If the plan of union was intended to provide for a mixture of Congregational with Presbyterian forms of government, it was clearly unconstitutional. The constitution asserts, in one of the passages already quoted, that a certain and definite form is absolutely necessary, and then goes on to provide such a form, thereby excluding all others. And the Assembly cannot amend or alter this instrument without the approbation of at least a majority of the presbyteries. Being unconstitutional, then, the plan was, according to the plainest rules of construction, utterly void. But it is urged that the assent of the presbyteries thereto is to be inferred from their silence in regard to it, and so called acquiescence, for thirtysix years. If, however, the act was void in its commencement, there was nothing on which consent could afterwards operate. Is it meant that the practice or custom resulting from or following the adoption of the plan was acquiesced in until it acquired the force of a constitutional rule? That usage can annul the express words of any constitution is a doctrine so monstrous, that if our argument depended on its refutation, we should hardly think it worthy of serious thought; but it is enough for our purpose that no one can pretend that usage may alter a constitution which provides a different mode of effecting alterations, to the exclusion of all

other modes. "Before any overtures or regulations proposed by the Assembly to be established as constitutional rules, shall be obligatory on the churches, it shall be necessary to transmit them to all the presbyteries, and to receive the returns of at least a majority of them, in writing, approving thereof." Form of Gov. ch. xii. sect. 6. This must decide the case, unless there be force in the objection, that the provision of one mode of amendment does not exclude all others; and that the plan has been ratified, not as a proposition coming from the Assembly, but, when already founded on custom, by the independent action of the presbyteries. Will any one contend that the states of our Union can, without the intervention of Congress, amend the constitution of the United States? They certainly cannot, unless by revolution. Yet there can be no reason for this, excepting that a method by which they can do it is not provided, or that the mention of two modes of making amendments is an exclusion of all others. The constitution of our church provides one method and only one.

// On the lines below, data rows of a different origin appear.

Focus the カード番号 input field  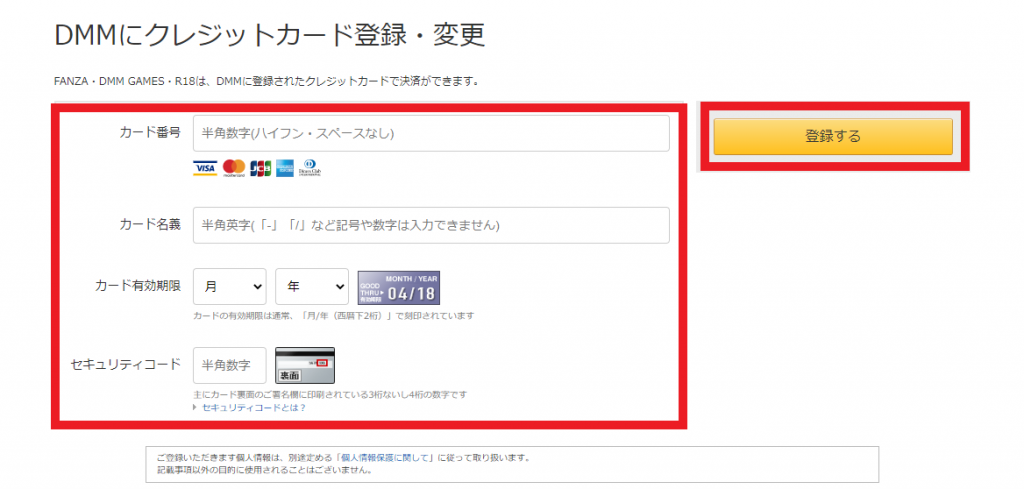tap(431, 134)
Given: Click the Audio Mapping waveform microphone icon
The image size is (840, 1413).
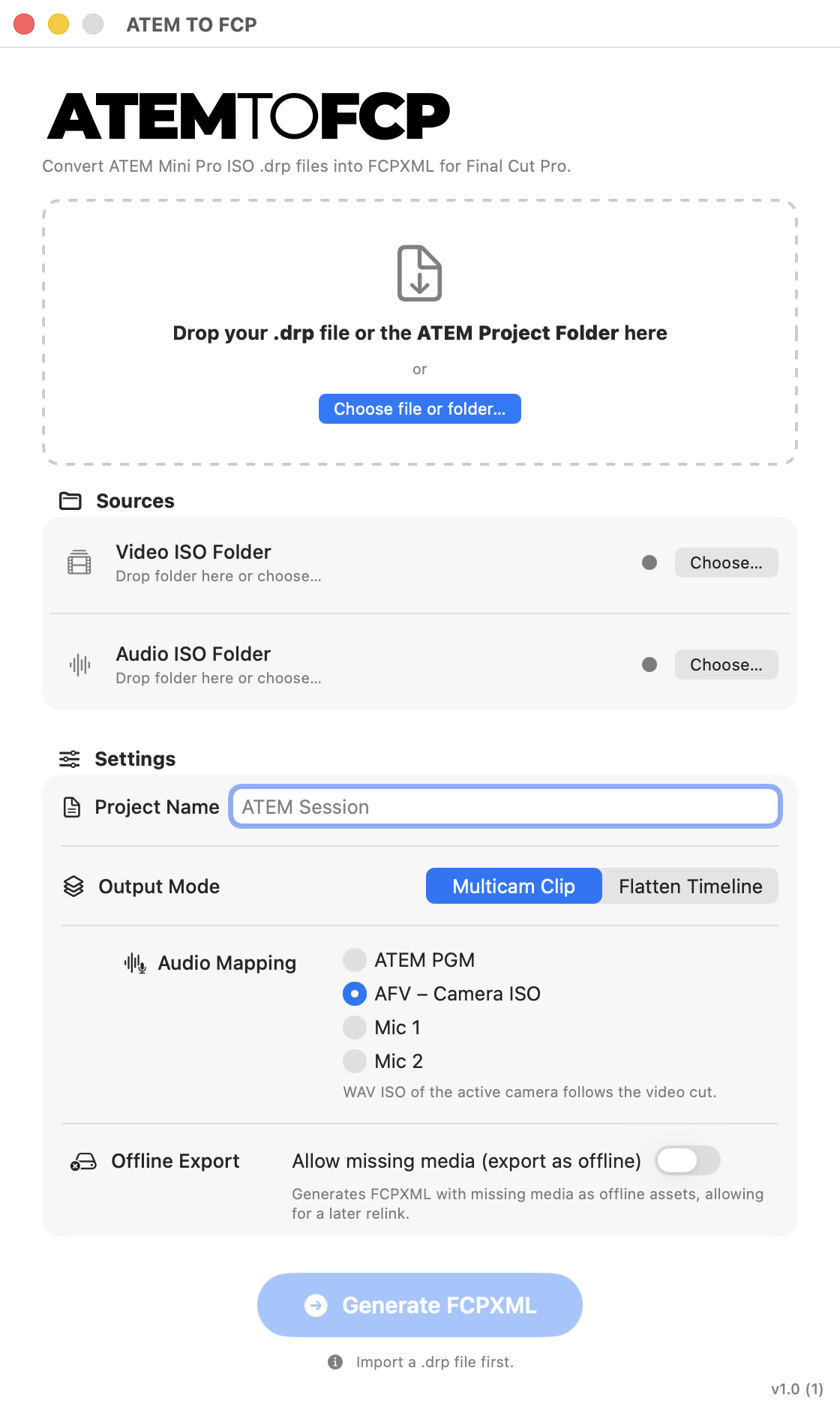Looking at the screenshot, I should point(135,964).
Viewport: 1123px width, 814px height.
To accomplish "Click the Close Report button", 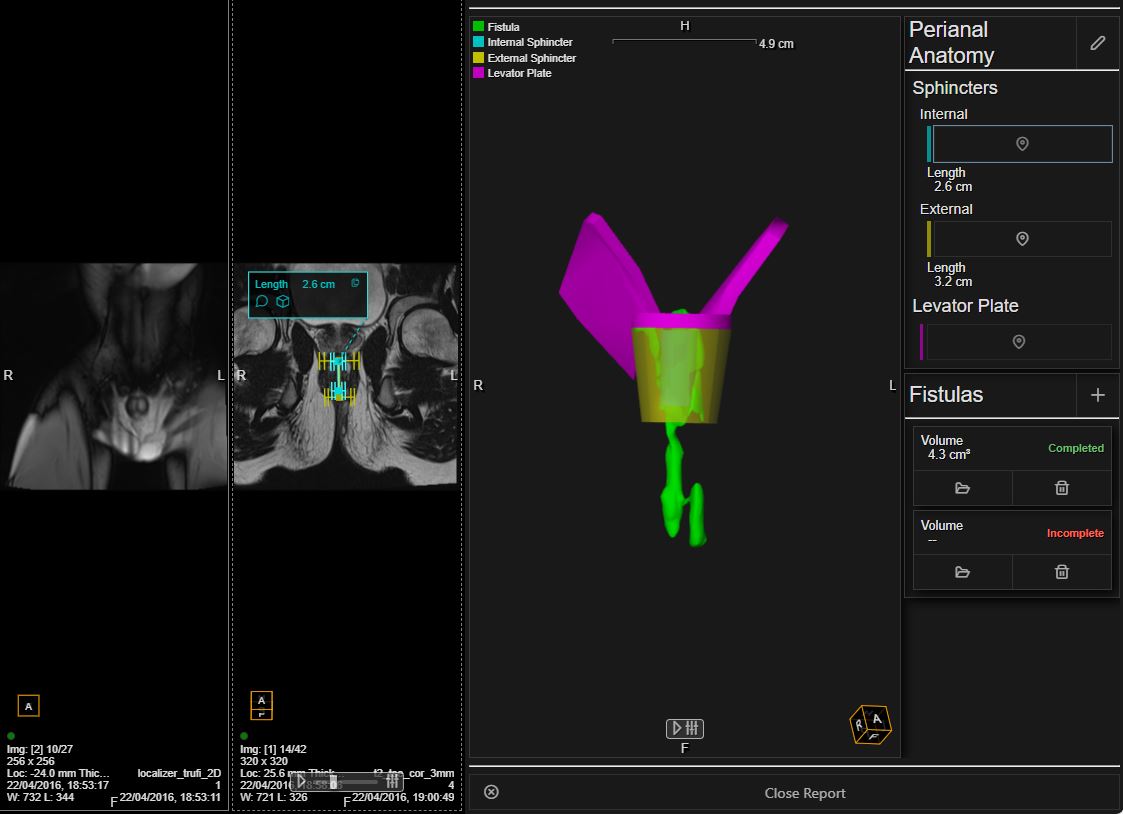I will [x=805, y=793].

Furthermore; the implied approbation of the presbyteries cannot effect what their express approval, in writing, could not; and we deny that they have the power to make such essential changes in the principles of Presbyterian church government, as we have endeavoured to show that the plan. of union contemplated. This argument has the greater force the more narrow the limits assigned to the powers of our judicatories. Above all, those who admit that the Assembly had a right to abrogate the plan, must allow that it had not acquired the force of constitutional law: if it had, the consent of the presbyteries would have been necessary to its abrogation.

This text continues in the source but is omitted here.